Material for this task section start

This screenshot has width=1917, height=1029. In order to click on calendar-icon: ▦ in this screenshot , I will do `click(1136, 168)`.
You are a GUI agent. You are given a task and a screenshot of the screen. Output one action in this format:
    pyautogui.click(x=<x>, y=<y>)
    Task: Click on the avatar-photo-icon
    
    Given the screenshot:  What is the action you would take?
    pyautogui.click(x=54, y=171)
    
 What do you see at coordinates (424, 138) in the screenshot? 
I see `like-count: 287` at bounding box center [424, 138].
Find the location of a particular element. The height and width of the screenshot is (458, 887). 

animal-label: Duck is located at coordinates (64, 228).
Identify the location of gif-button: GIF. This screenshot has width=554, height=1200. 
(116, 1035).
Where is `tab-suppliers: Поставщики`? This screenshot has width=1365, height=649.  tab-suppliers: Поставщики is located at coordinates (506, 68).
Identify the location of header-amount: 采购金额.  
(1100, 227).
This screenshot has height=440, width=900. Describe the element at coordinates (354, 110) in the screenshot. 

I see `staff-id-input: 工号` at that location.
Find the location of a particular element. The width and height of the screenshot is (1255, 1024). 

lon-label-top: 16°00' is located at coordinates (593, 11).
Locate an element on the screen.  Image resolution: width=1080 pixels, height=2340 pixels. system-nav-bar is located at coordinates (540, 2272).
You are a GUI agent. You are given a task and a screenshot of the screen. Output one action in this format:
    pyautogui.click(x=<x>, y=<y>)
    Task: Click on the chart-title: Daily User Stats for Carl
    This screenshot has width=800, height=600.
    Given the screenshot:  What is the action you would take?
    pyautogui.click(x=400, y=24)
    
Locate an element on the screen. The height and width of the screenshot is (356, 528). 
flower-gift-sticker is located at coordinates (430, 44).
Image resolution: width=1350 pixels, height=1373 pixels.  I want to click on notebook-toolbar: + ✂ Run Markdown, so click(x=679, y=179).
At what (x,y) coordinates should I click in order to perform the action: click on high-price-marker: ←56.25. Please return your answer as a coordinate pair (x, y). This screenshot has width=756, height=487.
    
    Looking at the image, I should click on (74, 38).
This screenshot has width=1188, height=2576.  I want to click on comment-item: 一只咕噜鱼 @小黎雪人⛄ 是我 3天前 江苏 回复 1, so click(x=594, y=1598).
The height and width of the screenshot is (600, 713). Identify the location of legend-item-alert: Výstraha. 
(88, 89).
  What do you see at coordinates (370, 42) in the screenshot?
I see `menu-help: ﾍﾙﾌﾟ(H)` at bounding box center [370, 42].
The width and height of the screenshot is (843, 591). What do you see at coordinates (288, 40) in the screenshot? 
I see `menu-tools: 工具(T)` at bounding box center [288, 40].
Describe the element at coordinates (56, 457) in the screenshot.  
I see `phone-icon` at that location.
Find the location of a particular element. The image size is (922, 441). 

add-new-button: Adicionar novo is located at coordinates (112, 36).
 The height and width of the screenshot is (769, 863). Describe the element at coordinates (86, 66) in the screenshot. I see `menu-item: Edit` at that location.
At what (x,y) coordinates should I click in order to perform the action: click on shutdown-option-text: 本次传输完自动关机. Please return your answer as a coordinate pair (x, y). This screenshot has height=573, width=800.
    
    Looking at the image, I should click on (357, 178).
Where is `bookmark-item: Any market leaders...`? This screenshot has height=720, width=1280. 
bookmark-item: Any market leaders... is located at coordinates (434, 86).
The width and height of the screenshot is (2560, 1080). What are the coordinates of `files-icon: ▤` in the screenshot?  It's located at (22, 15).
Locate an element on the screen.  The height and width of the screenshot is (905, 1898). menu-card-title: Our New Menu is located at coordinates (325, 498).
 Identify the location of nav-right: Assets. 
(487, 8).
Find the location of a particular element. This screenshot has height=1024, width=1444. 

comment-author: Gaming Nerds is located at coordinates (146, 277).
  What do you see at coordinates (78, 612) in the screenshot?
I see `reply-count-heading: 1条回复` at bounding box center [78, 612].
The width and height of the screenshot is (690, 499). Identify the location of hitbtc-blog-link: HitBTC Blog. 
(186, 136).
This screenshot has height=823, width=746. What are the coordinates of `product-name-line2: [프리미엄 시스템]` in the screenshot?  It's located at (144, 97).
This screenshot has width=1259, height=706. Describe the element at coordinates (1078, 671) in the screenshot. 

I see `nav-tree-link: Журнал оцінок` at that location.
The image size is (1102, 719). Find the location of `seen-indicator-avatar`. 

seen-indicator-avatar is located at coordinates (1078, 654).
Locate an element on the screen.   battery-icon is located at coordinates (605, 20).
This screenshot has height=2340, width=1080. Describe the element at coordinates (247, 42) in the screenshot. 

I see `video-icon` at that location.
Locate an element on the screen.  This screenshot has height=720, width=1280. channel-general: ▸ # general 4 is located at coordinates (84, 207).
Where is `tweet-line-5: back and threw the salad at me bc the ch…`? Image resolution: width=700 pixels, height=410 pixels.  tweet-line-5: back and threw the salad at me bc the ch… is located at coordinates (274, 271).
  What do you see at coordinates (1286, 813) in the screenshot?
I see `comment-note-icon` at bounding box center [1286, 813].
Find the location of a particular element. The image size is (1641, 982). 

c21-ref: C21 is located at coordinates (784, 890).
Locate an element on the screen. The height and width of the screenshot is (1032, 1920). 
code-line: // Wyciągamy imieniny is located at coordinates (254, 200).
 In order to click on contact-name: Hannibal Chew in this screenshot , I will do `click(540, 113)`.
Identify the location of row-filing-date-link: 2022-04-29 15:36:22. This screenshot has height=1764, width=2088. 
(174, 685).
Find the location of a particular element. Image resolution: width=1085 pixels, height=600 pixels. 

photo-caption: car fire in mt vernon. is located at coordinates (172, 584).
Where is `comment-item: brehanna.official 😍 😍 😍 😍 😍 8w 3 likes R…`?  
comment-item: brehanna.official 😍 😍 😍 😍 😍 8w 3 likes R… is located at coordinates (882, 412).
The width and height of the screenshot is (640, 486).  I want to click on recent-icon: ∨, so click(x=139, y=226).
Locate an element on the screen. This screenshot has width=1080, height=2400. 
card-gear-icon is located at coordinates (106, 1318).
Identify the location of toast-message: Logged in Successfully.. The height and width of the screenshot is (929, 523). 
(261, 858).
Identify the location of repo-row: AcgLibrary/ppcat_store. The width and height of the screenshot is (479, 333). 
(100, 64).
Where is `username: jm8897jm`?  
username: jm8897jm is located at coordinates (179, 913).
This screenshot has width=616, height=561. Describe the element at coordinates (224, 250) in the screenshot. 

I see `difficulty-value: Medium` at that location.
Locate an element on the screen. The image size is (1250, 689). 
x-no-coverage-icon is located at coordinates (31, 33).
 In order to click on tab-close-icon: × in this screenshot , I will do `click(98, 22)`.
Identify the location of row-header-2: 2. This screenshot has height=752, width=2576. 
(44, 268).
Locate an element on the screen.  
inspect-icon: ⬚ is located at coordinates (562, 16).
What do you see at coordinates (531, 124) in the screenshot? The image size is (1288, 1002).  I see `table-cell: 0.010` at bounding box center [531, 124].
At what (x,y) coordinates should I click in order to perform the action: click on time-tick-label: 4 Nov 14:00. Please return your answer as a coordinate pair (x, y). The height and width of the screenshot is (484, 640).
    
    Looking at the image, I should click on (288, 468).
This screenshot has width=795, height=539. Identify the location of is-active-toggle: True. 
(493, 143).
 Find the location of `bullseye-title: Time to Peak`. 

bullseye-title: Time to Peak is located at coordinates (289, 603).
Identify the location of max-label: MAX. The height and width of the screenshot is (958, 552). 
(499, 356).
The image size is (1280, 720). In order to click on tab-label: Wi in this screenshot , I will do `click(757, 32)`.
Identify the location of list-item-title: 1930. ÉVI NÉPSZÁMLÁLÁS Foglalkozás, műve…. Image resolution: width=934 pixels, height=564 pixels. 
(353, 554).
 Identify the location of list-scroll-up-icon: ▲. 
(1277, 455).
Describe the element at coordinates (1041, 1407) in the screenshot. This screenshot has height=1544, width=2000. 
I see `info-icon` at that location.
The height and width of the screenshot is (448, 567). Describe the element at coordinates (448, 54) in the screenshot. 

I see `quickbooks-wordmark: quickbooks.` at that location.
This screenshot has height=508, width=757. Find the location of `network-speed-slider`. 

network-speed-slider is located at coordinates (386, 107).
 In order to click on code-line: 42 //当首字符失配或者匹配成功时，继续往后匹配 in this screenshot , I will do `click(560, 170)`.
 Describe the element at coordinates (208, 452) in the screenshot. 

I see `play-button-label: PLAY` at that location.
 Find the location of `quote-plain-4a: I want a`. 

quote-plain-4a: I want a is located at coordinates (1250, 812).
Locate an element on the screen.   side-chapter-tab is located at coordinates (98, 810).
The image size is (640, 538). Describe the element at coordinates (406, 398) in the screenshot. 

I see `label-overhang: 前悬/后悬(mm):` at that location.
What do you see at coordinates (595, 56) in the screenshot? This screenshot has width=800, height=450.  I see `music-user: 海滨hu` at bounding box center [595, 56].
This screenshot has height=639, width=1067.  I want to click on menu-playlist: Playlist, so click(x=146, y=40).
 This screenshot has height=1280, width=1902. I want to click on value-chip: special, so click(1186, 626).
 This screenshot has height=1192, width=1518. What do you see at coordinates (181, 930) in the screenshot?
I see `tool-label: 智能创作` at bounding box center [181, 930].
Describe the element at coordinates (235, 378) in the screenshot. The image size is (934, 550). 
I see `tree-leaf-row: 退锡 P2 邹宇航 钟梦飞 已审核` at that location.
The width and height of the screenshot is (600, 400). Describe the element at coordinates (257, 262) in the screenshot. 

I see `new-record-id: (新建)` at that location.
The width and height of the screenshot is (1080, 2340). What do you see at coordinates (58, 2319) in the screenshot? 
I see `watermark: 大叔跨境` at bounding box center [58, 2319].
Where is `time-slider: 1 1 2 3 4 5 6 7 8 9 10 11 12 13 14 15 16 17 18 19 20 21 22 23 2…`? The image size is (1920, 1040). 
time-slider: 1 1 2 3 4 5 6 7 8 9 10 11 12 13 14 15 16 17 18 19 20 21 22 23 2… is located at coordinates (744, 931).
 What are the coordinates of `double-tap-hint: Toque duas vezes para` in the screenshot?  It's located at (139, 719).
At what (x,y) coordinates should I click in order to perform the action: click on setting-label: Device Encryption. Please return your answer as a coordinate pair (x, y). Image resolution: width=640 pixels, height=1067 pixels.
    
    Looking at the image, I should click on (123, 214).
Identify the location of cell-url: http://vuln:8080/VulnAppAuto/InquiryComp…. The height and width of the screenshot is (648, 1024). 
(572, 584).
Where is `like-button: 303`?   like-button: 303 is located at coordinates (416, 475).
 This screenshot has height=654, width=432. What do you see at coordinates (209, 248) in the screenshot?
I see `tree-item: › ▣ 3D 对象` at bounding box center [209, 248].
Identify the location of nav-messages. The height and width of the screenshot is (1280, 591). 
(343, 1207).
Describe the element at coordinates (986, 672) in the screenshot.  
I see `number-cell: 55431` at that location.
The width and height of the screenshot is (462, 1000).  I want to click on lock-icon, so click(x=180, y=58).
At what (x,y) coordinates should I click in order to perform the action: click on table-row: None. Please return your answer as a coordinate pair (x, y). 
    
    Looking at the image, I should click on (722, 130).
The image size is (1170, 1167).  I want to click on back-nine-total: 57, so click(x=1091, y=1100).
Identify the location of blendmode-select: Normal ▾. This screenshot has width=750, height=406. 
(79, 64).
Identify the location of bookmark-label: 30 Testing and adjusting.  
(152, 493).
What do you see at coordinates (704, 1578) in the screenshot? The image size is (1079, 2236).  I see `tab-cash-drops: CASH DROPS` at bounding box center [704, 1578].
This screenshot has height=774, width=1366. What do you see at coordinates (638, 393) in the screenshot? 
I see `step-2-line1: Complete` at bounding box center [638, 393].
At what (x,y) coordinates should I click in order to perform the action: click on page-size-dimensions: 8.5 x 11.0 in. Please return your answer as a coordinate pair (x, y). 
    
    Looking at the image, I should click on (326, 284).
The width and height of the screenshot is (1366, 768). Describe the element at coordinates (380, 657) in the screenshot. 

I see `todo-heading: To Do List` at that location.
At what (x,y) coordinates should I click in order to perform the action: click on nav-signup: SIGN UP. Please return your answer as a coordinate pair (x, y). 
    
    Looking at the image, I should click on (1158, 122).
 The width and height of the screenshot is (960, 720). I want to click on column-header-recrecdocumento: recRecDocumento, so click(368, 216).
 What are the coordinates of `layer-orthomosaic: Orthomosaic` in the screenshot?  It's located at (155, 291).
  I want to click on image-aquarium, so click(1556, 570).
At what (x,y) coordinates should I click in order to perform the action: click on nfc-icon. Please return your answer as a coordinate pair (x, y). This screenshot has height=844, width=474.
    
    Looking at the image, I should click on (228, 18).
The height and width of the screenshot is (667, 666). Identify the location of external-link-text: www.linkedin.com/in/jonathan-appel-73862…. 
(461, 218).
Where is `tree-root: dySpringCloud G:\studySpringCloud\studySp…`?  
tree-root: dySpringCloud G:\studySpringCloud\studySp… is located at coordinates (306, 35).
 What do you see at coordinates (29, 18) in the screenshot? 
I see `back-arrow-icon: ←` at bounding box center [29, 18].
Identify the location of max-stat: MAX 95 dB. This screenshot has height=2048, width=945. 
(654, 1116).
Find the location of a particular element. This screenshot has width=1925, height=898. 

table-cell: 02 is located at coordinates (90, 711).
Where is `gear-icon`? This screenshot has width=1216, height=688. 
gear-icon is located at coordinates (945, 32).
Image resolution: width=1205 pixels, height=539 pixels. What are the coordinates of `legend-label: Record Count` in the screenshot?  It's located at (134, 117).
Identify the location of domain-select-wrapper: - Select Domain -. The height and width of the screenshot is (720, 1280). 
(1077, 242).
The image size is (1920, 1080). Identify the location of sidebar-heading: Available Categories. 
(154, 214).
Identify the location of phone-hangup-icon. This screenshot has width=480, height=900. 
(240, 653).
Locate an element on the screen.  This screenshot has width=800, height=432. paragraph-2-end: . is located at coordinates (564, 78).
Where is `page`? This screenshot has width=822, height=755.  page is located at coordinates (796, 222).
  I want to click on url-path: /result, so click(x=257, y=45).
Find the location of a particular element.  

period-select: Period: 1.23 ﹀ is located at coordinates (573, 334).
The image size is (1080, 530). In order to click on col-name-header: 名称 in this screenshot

Material for this task section end

* Prompt:
Rewrite the lines from the one with "Describe the element at coordinates (986, 672)" up to and including the one with "The width and height of the screenshot is (462, 1000).", replacing "screenshot" with "screen capture" and leaving everything else unchanged.

* Result below:
Describe the element at coordinates (986, 672) in the screen capture.  
I see `number-cell: 55431` at that location.
The width and height of the screen capture is (462, 1000).  I want to click on lock-icon, so click(x=180, y=58).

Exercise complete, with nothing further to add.